"That is a hasty judgment, Vane, but a natural one, I admit. When I have told you the story you will see what I mean. The mother who bore you was as good and pure a woman as ever lived when she became your mother, and this girl, from what I have seen of her this morning, I am perfectly certain is thoroughly good and honest in herself. I am satisfied that it is her fate that has made her what she is; not her fault."
"Yes," said Vane, "I was wrong. After all I have no right to judge my mother. I remember nothing about her, and as for Carol, she is a good girl whatever else she may be. Can't something be done for her, dad? I mean something to get her out of that horrible life. It is too awful to think of, isn't it? We must do something."
"That's just what I should have expected you to say, Vane," said his father, "and anything that I can do shall be done. But I'm afraid it won't be very easy. I did suggest something of the sort, of course, but she cut me short very quickly. She simply said that she could not discuss the subject then, and there was an end of it. I am quite certain that anything which had even a suggestion of charity about it would be quite out of the question."
"Of course it would," said Vane, almost angrily. "After all, she is my sister. However, that can wait. Now tell me what you were going to tell me. How did all this begin?
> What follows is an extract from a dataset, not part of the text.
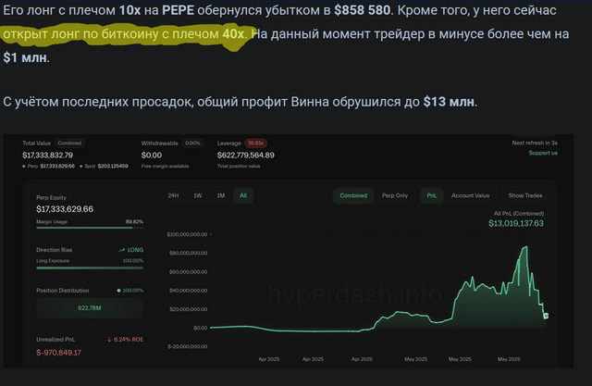Click the 622.78M position distribution bar
Viewport: 592px width, 386px height.
coord(90,307)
Do you know who the man was, because if so I want to go and see him?"
"No, I don't, Vane," his father replied, slowly. "To tell you the truth, I never even attempted to find out. We were living at Simla at the time, and Simla is, as perhaps you know, not the most moral of places. You were nearly three years old, and for about a year your mother had shown signs of what doctors call now Alcoholic Insanity. I shall never forget the first time that I found her drunk——"
"Never mind that, dad," Vane interrupted, with a sharp catch in his voice, "I don't want to hear about it, it's bad enough already. Was Carol right about that light which she used to see in her eyes and which I suppose you saw in mine last night?"
"Yes, perfectly," replied Sir Arthur. "I used to think it beautiful once, before I knew what a dreadful meaning it had. When she had had a glass or so of champagne, her eyes—and they were just like yours and Carol's—used to light up marvellously. People used to speak of them as the most beautiful eyes in the East; but afterwards, that light in them began to burn brighter, and when at last she gave way completely, it became something horrible, although, somehow, it was still beautiful—damnably beautiful."
"Well, one night," Sir Arthur went on, leaning back in his chair and staring into vacancy, "she went out to spend the evening, as she told me, with a friend; as a matter of fact it was Raleigh's sister. She had been drinking a little during the afternoon, but I felt that she would be safe there, for both Raleigh and his sister knew of this miserable failing of hers. Unfortunately, I had a lot of work to do that evening, and I was unable to go with her. I went about eleven o'clock to bring her home. I found she had not been there at all. I went back and sat up the whole night, I needn't tell you Vane what my thoughts were. She didn't come. She never came.
"A month afterwards I got a letter from her written from Bombay. She confessed that for over a year she had been deceiving me; that another man had stolen her love from me; that she could never face me or look upon you again, and that was all. She gave no address, no sign that I could trace her by. If she had done I would have forgiven her and asked her to come back for your sake. But it was over ten years before I saw her again, and then it was in a house in a wretched street in Paris.
"Then she was a drunkard, a hopeless drunkard, lost to all sense and shame. She had taken my name again and was making it infamous, and for your sake I was forced to take some decided steps. I took proceedings in the French Courts, and got authority to confine her in an asylum for inebriates, and she is there now, almost an imbecile."